For each entry that follows, write out an identical copy.

Segment Open

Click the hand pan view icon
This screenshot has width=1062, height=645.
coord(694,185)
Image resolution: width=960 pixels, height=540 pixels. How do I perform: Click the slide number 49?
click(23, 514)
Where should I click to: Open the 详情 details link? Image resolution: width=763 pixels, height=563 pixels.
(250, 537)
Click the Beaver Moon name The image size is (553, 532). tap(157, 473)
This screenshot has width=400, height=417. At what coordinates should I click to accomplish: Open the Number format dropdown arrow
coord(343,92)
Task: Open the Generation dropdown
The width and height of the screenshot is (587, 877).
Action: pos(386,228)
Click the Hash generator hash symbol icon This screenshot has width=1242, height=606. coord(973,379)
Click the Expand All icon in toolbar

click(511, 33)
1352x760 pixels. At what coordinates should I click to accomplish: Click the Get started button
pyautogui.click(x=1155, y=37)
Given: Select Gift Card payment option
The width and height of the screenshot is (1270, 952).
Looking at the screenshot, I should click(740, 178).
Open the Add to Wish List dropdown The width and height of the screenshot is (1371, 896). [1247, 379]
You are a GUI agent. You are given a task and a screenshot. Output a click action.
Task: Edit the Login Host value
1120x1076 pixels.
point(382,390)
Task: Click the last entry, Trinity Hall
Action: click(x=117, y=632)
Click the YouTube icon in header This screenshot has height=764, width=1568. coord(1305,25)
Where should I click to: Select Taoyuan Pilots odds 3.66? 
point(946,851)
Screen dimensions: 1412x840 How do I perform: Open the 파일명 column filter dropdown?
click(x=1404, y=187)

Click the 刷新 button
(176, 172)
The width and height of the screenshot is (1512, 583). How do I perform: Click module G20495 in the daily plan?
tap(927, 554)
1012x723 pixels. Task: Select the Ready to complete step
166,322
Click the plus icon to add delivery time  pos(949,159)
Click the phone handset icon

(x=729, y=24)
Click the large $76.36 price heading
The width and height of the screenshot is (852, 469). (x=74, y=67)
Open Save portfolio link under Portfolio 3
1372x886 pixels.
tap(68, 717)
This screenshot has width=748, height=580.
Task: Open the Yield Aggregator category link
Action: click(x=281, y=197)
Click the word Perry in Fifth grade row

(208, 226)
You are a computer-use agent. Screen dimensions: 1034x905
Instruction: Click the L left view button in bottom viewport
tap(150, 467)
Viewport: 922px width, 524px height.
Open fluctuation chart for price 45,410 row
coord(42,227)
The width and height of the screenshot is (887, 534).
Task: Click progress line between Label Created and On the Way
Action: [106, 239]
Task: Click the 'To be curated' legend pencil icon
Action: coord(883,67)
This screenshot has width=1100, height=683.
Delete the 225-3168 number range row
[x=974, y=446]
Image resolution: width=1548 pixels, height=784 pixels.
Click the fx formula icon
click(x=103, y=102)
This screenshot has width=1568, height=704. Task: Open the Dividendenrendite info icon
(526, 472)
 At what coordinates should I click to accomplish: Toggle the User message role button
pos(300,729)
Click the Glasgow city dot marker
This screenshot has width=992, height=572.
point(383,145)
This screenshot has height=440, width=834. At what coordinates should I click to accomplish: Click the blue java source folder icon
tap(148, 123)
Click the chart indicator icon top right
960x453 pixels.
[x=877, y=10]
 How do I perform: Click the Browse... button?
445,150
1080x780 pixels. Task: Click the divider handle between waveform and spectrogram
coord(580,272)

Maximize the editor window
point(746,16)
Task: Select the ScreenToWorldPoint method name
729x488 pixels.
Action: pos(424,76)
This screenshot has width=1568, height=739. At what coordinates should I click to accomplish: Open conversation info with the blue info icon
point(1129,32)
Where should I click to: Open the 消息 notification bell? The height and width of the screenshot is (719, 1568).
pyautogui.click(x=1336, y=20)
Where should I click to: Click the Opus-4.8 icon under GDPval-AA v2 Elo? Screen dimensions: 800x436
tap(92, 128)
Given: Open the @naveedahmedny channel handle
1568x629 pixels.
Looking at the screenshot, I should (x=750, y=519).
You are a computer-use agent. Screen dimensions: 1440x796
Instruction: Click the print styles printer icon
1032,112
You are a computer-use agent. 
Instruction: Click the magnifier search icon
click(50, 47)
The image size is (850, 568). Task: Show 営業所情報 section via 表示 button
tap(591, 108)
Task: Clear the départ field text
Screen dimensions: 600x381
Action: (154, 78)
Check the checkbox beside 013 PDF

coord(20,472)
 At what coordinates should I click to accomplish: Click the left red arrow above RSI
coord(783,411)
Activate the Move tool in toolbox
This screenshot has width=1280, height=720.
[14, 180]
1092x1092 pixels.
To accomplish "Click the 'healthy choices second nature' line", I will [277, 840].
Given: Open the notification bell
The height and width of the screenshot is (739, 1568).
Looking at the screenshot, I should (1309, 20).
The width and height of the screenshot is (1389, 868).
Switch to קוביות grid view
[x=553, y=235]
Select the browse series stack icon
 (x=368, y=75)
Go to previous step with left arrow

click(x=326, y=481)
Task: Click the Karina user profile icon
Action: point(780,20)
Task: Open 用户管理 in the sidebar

Segment Closed

Answer
Click the hand pan view icon
This screenshot has width=1062, height=645.
coord(694,185)
Image resolution: width=960 pixels, height=540 pixels. How do I perform: Click the slide number 49?
click(23, 514)
Where should I click to: Open the 详情 details link? Image resolution: width=763 pixels, height=563 pixels.
(250, 537)
Click the Beaver Moon name The image size is (553, 532). tap(157, 473)
This screenshot has width=400, height=417. At what coordinates should I click to accomplish: Open the Number format dropdown arrow
coord(343,92)
Task: Open the Generation dropdown
The width and height of the screenshot is (587, 877).
Action: pos(386,228)
Click the Hash generator hash symbol icon This screenshot has width=1242, height=606. coord(973,379)
Click the Expand All icon in toolbar

click(511, 33)
1352x760 pixels. At what coordinates should I click to accomplish: Click the Get started button
pyautogui.click(x=1155, y=37)
Given: Select Gift Card payment option
The width and height of the screenshot is (1270, 952).
Looking at the screenshot, I should click(740, 178).
Open the Add to Wish List dropdown The width and height of the screenshot is (1371, 896). [1247, 379]
You are a GUI agent. You are given a task and a screenshot. Output a click action.
Task: Edit the Login Host value
1120x1076 pixels.
point(382,390)
Task: Click the last entry, Trinity Hall
Action: click(x=117, y=632)
Click the YouTube icon in header This screenshot has height=764, width=1568. coord(1305,25)
Where should I click to: Select Taoyuan Pilots odds 3.66? 
point(946,851)
Screen dimensions: 1412x840 How do I perform: Open the 파일명 column filter dropdown?
click(x=1404, y=187)

Click the 刷新 button
(176, 172)
The width and height of the screenshot is (1512, 583). How do I perform: Click module G20495 in the daily plan?
tap(927, 554)
1012x723 pixels. Task: Select the Ready to complete step
166,322
Click the plus icon to add delivery time  pos(949,159)
Click the phone handset icon

(x=729, y=24)
Click the large $76.36 price heading
The width and height of the screenshot is (852, 469). (x=74, y=67)
Open Save portfolio link under Portfolio 3
1372x886 pixels.
tap(68, 717)
This screenshot has width=748, height=580.
Task: Open the Yield Aggregator category link
Action: click(x=281, y=197)
Click the word Perry in Fifth grade row

(208, 226)
You are a computer-use agent. Screen dimensions: 1034x905
Instruction: Click the L left view button in bottom viewport
tap(150, 467)
Viewport: 922px width, 524px height.
Open fluctuation chart for price 45,410 row
coord(42,227)
The width and height of the screenshot is (887, 534).
Task: Click progress line between Label Created and On the Way
Action: [106, 239]
Task: Click the 'To be curated' legend pencil icon
Action: coord(883,67)
This screenshot has width=1100, height=683.
Delete the 225-3168 number range row
[x=974, y=446]
Image resolution: width=1548 pixels, height=784 pixels.
Click the fx formula icon
click(x=103, y=102)
This screenshot has width=1568, height=704. Task: Open the Dividendenrendite info icon
(526, 472)
 At what coordinates should I click to accomplish: Toggle the User message role button
pos(300,729)
Click the Glasgow city dot marker
This screenshot has width=992, height=572.
point(383,145)
This screenshot has height=440, width=834. At what coordinates should I click to accomplish: Click the blue java source folder icon
tap(148, 123)
Click the chart indicator icon top right
960x453 pixels.
[x=877, y=10]
 How do I perform: Click the Browse... button?
445,150
1080x780 pixels. Task: Click the divider handle between waveform and spectrogram
coord(580,272)

Maximize the editor window
point(746,16)
Task: Select the ScreenToWorldPoint method name
729x488 pixels.
Action: pos(424,76)
This screenshot has width=1568, height=739. At what coordinates should I click to accomplish: Open conversation info with the blue info icon
point(1129,32)
Where should I click to: Open the 消息 notification bell? The height and width of the screenshot is (719, 1568).
pyautogui.click(x=1336, y=20)
Where should I click to: Click the Opus-4.8 icon under GDPval-AA v2 Elo? Screen dimensions: 800x436
tap(92, 128)
Given: Open the @naveedahmedny channel handle
1568x629 pixels.
Looking at the screenshot, I should (x=750, y=519).
You are a computer-use agent. Screen dimensions: 1440x796
Instruction: Click the print styles printer icon
1032,112
You are a computer-use agent. 
Instruction: Click the magnifier search icon
click(50, 47)
The image size is (850, 568). Task: Show 営業所情報 section via 表示 button
tap(591, 108)
Task: Clear the départ field text
Screen dimensions: 600x381
Action: (154, 78)
Check the checkbox beside 013 PDF

coord(20,472)
 At what coordinates should I click to accomplish: Click the left red arrow above RSI
coord(783,411)
Activate the Move tool in toolbox
This screenshot has width=1280, height=720.
[14, 180]
1092x1092 pixels.
To accomplish "Click the 'healthy choices second nature' line", I will [277, 840].
Given: Open the notification bell
The height and width of the screenshot is (739, 1568).
Looking at the screenshot, I should (1309, 20).
The width and height of the screenshot is (1389, 868).
Switch to קוביות grid view
[x=553, y=235]
Select the browse series stack icon
 (x=368, y=75)
Go to previous step with left arrow

click(x=326, y=481)
Task: Click the Karina user profile icon
Action: point(780,20)
Task: Open 用户管理 in the sidebar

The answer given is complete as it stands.